* Exercise requirements
The lines to retype are the one with "Given: Select the Harga column header" and all that follow it to the end of the entries below; copy them exactly and nothing else.

* Stored data entries
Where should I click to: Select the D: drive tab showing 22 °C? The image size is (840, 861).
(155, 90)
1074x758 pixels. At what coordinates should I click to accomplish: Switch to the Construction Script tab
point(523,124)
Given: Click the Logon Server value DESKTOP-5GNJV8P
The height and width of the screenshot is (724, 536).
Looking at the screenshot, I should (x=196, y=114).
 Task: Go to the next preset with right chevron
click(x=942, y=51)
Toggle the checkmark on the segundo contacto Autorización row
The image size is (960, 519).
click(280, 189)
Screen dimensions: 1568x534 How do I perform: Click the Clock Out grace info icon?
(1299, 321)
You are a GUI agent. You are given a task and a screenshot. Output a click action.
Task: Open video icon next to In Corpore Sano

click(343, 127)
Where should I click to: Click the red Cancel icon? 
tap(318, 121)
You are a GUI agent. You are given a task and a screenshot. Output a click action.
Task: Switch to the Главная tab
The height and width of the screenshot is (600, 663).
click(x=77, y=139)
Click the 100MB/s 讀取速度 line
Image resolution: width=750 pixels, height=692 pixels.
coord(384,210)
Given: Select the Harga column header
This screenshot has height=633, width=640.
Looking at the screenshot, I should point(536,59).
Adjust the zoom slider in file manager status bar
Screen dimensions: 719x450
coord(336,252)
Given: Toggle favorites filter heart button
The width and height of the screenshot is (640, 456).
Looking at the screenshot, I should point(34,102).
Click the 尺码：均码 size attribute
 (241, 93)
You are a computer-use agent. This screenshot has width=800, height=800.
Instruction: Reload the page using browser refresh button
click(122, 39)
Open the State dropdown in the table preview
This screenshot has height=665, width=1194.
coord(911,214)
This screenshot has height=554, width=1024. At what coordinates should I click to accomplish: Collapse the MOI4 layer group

* Your solution
Given: Select the Harga column header
This screenshot has height=633, width=640.
Looking at the screenshot, I should point(536,59).
Adjust the zoom slider in file manager status bar
Screen dimensions: 719x450
coord(336,252)
Given: Toggle favorites filter heart button
The width and height of the screenshot is (640, 456).
Looking at the screenshot, I should point(34,102).
Click the 尺码：均码 size attribute
 (241, 93)
You are a computer-use agent. This screenshot has width=800, height=800.
Instruction: Reload the page using browser refresh button
click(122, 39)
Open the State dropdown in the table preview
This screenshot has height=665, width=1194.
coord(911,214)
This screenshot has height=554, width=1024. At what coordinates should I click to accomplish: Collapse the MOI4 layer group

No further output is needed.